### BRIEF
Rewrite the rows below, replacing every "GUI agent" with "screen-control agent" and leaving everything else unchanged.

### EXTRACTED DATA
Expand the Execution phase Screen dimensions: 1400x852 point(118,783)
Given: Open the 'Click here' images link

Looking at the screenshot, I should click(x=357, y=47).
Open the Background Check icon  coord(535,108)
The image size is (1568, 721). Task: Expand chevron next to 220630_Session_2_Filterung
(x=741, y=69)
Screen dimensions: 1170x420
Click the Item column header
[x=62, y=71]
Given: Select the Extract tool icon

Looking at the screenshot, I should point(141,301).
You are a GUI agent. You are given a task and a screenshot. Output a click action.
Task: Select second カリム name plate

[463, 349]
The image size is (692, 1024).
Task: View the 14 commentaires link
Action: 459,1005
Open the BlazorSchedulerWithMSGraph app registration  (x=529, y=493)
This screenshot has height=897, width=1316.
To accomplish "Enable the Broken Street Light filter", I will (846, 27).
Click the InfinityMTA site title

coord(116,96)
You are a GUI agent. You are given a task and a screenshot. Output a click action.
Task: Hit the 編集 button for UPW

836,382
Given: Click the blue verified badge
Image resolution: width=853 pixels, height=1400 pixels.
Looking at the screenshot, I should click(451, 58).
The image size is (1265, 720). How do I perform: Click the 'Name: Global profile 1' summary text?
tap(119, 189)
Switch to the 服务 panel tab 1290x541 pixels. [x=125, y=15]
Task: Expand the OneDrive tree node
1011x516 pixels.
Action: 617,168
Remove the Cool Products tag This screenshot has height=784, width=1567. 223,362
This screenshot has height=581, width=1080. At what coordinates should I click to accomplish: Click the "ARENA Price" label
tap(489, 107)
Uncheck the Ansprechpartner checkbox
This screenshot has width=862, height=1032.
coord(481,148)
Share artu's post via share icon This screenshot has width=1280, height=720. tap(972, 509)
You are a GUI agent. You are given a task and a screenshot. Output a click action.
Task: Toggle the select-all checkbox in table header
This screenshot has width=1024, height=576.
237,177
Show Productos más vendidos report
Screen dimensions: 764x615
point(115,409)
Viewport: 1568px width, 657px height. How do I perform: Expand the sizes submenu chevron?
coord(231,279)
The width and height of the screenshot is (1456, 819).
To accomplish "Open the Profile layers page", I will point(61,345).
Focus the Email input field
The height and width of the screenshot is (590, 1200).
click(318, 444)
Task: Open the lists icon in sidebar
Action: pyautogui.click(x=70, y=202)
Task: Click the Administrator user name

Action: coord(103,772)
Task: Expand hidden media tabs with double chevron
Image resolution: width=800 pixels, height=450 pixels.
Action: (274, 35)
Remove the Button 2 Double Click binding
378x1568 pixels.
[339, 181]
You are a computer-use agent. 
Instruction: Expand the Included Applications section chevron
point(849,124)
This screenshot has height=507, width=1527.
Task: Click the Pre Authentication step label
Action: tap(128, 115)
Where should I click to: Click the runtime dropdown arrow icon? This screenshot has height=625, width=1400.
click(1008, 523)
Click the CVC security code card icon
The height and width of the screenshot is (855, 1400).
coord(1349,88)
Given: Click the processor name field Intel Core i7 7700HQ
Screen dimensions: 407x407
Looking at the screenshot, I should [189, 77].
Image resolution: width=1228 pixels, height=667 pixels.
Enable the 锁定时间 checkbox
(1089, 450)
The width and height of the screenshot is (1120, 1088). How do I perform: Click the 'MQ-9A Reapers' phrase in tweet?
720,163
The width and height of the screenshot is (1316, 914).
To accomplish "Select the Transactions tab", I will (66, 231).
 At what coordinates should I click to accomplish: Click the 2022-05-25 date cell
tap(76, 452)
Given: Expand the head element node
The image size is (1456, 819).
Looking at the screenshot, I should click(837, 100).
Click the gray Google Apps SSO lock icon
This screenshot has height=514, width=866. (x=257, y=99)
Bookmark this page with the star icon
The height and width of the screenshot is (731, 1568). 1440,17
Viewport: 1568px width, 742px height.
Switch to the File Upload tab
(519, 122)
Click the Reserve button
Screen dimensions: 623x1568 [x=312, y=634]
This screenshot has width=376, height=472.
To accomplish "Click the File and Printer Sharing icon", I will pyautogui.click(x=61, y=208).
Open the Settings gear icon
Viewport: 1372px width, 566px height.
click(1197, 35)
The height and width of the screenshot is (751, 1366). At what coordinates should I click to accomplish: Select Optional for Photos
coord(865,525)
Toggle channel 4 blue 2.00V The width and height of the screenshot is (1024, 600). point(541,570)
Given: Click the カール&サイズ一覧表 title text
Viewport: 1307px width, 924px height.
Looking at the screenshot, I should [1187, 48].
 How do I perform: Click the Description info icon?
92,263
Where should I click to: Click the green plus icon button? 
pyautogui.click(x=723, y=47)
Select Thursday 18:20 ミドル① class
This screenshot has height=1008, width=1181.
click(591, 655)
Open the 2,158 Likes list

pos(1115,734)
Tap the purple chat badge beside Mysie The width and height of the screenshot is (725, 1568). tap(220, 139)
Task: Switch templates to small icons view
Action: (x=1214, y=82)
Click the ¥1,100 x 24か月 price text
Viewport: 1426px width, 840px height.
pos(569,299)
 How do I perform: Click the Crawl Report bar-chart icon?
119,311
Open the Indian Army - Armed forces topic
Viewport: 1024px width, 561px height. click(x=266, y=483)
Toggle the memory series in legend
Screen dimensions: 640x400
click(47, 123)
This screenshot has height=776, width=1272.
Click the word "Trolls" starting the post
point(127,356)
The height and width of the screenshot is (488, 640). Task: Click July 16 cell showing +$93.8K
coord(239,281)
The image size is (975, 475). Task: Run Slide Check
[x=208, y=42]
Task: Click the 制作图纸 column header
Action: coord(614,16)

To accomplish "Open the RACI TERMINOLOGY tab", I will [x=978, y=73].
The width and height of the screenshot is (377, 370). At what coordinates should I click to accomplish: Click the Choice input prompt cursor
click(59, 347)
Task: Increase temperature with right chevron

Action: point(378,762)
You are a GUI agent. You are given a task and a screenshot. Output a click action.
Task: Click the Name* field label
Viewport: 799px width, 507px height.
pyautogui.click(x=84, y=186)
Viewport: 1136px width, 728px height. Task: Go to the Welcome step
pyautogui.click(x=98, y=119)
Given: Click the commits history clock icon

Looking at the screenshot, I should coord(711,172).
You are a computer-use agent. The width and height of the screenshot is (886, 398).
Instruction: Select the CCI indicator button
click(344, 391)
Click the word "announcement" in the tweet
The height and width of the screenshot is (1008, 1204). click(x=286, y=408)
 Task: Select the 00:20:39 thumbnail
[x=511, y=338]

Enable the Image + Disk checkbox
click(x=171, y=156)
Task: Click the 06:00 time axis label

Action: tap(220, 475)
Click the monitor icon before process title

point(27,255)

### TASK RESPONSE
Expand the Execution phase Screen dimensions: 1400x852 point(118,783)
Given: Open the 'Click here' images link

Looking at the screenshot, I should click(x=357, y=47).
Open the Background Check icon  coord(535,108)
The image size is (1568, 721). Task: Expand chevron next to 220630_Session_2_Filterung
(x=741, y=69)
Screen dimensions: 1170x420
Click the Item column header
[x=62, y=71]
Given: Select the Extract tool icon

Looking at the screenshot, I should point(141,301).
You are a screen-control agent. You are given a task and a screenshot. Output a click action.
Task: Select second カリム name plate

[463, 349]
The image size is (692, 1024).
Task: View the 14 commentaires link
Action: 459,1005
Open the BlazorSchedulerWithMSGraph app registration  (x=529, y=493)
This screenshot has height=897, width=1316.
To accomplish "Enable the Broken Street Light filter", I will (846, 27).
Click the InfinityMTA site title

coord(116,96)
You are a screen-control agent. You are given a task and a screenshot. Output a click action.
Task: Hit the 編集 button for UPW

836,382
Given: Click the blue verified badge
Image resolution: width=853 pixels, height=1400 pixels.
Looking at the screenshot, I should click(451, 58).
The image size is (1265, 720). How do I perform: Click the 'Name: Global profile 1' summary text?
tap(119, 189)
Switch to the 服务 panel tab 1290x541 pixels. [x=125, y=15]
Task: Expand the OneDrive tree node
1011x516 pixels.
Action: 617,168
Remove the Cool Products tag This screenshot has height=784, width=1567. 223,362
This screenshot has height=581, width=1080. At what coordinates should I click to accomplish: Click the "ARENA Price" label
tap(489, 107)
Uncheck the Ansprechpartner checkbox
This screenshot has width=862, height=1032.
coord(481,148)
Share artu's post via share icon This screenshot has width=1280, height=720. tap(972, 509)
You are a screen-control agent. You are given a task and a screenshot. Output a click action.
Task: Toggle the select-all checkbox in table header
This screenshot has width=1024, height=576.
237,177
Show Productos más vendidos report
Screen dimensions: 764x615
point(115,409)
Viewport: 1568px width, 657px height. How do I perform: Expand the sizes submenu chevron?
coord(231,279)
The width and height of the screenshot is (1456, 819).
To accomplish "Open the Profile layers page", I will point(61,345).
Focus the Email input field
The height and width of the screenshot is (590, 1200).
click(318, 444)
Task: Open the lists icon in sidebar
Action: pyautogui.click(x=70, y=202)
Task: Click the Administrator user name

Action: coord(103,772)
Task: Expand hidden media tabs with double chevron
Image resolution: width=800 pixels, height=450 pixels.
Action: (274, 35)
Remove the Button 2 Double Click binding
378x1568 pixels.
[339, 181]
You are a computer-use agent. 
Instruction: Expand the Included Applications section chevron
point(849,124)
This screenshot has height=507, width=1527.
Task: Click the Pre Authentication step label
Action: tap(128, 115)
Where should I click to: Click the runtime dropdown arrow icon? This screenshot has height=625, width=1400.
click(1008, 523)
Click the CVC security code card icon
The height and width of the screenshot is (855, 1400).
coord(1349,88)
Given: Click the processor name field Intel Core i7 7700HQ
Screen dimensions: 407x407
Looking at the screenshot, I should [189, 77].
Image resolution: width=1228 pixels, height=667 pixels.
Enable the 锁定时间 checkbox
(1089, 450)
The width and height of the screenshot is (1120, 1088). How do I perform: Click the 'MQ-9A Reapers' phrase in tweet?
720,163
The width and height of the screenshot is (1316, 914).
To accomplish "Select the Transactions tab", I will (66, 231).
 At what coordinates should I click to accomplish: Click the 2022-05-25 date cell
tap(76, 452)
Given: Expand the head element node
The image size is (1456, 819).
Looking at the screenshot, I should click(837, 100).
Click the gray Google Apps SSO lock icon
This screenshot has height=514, width=866. (x=257, y=99)
Bookmark this page with the star icon
The height and width of the screenshot is (731, 1568). 1440,17
Viewport: 1568px width, 742px height.
Switch to the File Upload tab
(519, 122)
Click the Reserve button
Screen dimensions: 623x1568 [x=312, y=634]
This screenshot has width=376, height=472.
To accomplish "Click the File and Printer Sharing icon", I will pyautogui.click(x=61, y=208).
Open the Settings gear icon
Viewport: 1372px width, 566px height.
click(1197, 35)
The height and width of the screenshot is (751, 1366). At what coordinates should I click to accomplish: Select Optional for Photos
coord(865,525)
Toggle channel 4 blue 2.00V The width and height of the screenshot is (1024, 600). point(541,570)
Given: Click the カール&サイズ一覧表 title text
Viewport: 1307px width, 924px height.
Looking at the screenshot, I should [1187, 48].
 How do I perform: Click the Description info icon?
92,263
Where should I click to: Click the green plus icon button? 
pyautogui.click(x=723, y=47)
Select Thursday 18:20 ミドル① class
This screenshot has height=1008, width=1181.
click(591, 655)
Open the 2,158 Likes list

pos(1115,734)
Tap the purple chat badge beside Mysie The width and height of the screenshot is (725, 1568). tap(220, 139)
Task: Switch templates to small icons view
Action: (x=1214, y=82)
Click the ¥1,100 x 24か月 price text
Viewport: 1426px width, 840px height.
pos(569,299)
 How do I perform: Click the Crawl Report bar-chart icon?
119,311
Open the Indian Army - Armed forces topic
Viewport: 1024px width, 561px height. click(x=266, y=483)
Toggle the memory series in legend
Screen dimensions: 640x400
click(47, 123)
This screenshot has height=776, width=1272.
Click the word "Trolls" starting the post
point(127,356)
The height and width of the screenshot is (488, 640). Task: Click July 16 cell showing +$93.8K
coord(239,281)
The image size is (975, 475). Task: Run Slide Check
[x=208, y=42]
Task: Click the 制作图纸 column header
Action: coord(614,16)

To accomplish "Open the RACI TERMINOLOGY tab", I will [x=978, y=73].
The width and height of the screenshot is (377, 370). At what coordinates should I click to accomplish: Click the Choice input prompt cursor
click(59, 347)
Task: Increase temperature with right chevron

Action: point(378,762)
You are a screen-control agent. You are given a task and a screenshot. Output a click action.
Task: Click the Name* field label
Viewport: 799px width, 507px height.
pyautogui.click(x=84, y=186)
Viewport: 1136px width, 728px height. Task: Go to the Welcome step
pyautogui.click(x=98, y=119)
Given: Click the commits history clock icon

Looking at the screenshot, I should coord(711,172).
You are a computer-use agent. The width and height of the screenshot is (886, 398).
Instruction: Select the CCI indicator button
click(344, 391)
Click the word "announcement" in the tweet
The height and width of the screenshot is (1008, 1204). click(x=286, y=408)
 Task: Select the 00:20:39 thumbnail
[x=511, y=338]

Enable the Image + Disk checkbox
click(x=171, y=156)
Task: Click the 06:00 time axis label

Action: tap(220, 475)
Click the monitor icon before process title

point(27,255)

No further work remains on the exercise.